Fifty years later, the seeds planted by Billie Jean, Suzie, and Joan have born incredible harvests of athletic opportunity. Long Beach State and LBCC’s women’s programs flourished, with the LBSU women’s volleyball team bringing home national championships, and its women’s basketball team standing as one of the best in the nation in the 1970s.
Millions of dollars in college scholarships are earned every year by Long Beach high school girls, and the girls win more championships at the CIF Southern Section and CIF State level than the boys do.

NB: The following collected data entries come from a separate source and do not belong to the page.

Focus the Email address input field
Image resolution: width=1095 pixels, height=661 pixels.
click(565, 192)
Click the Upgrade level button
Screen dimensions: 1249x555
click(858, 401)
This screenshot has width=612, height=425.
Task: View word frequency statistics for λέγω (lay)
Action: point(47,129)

The fight isn’t over, of course. Long Beach is lucky to still be filled with trailblazers, not just in the ranks of athletes, but more recently in the ranks of coaches as well. Longtime Millikan girls’ basketball coach Lorene Morgan has won 604 games with the Rams and coached a WNBA champion in Courtney Clements; only five women in California history have coached more girls’ basketball wins than Morgan.
Poly athletic director and track and field coach Crystal Irving has been a statewide trailblazer as one of California’s first-ever Black women to win a state title. Irving comes from a historic Long Beach family that was among the city’s first Black business owners, and befitting her inspirational athletic and coaching career, she was recently named the CIF State Coach of the Year for her service. It was a fitting full-circle moment seeing a Long Beach figure honored by the CIF a century after it served to stamp down girls’ sports in the city, and a half-century after Title IX’s passage began to undo that damage.
Irving is a Poly institution, but she said that she was inspired by those who came before her, like Billie Jean.
“I remember looking at that ‘Enter to Learn, Go Forth to Serve’ sign and thinking about her, wanting to be like her and to make an impact like her,” she said.
As long as girls and women are given an opportunity to compete, their impact will always be felt—in Long Beach, across the country, and around the world.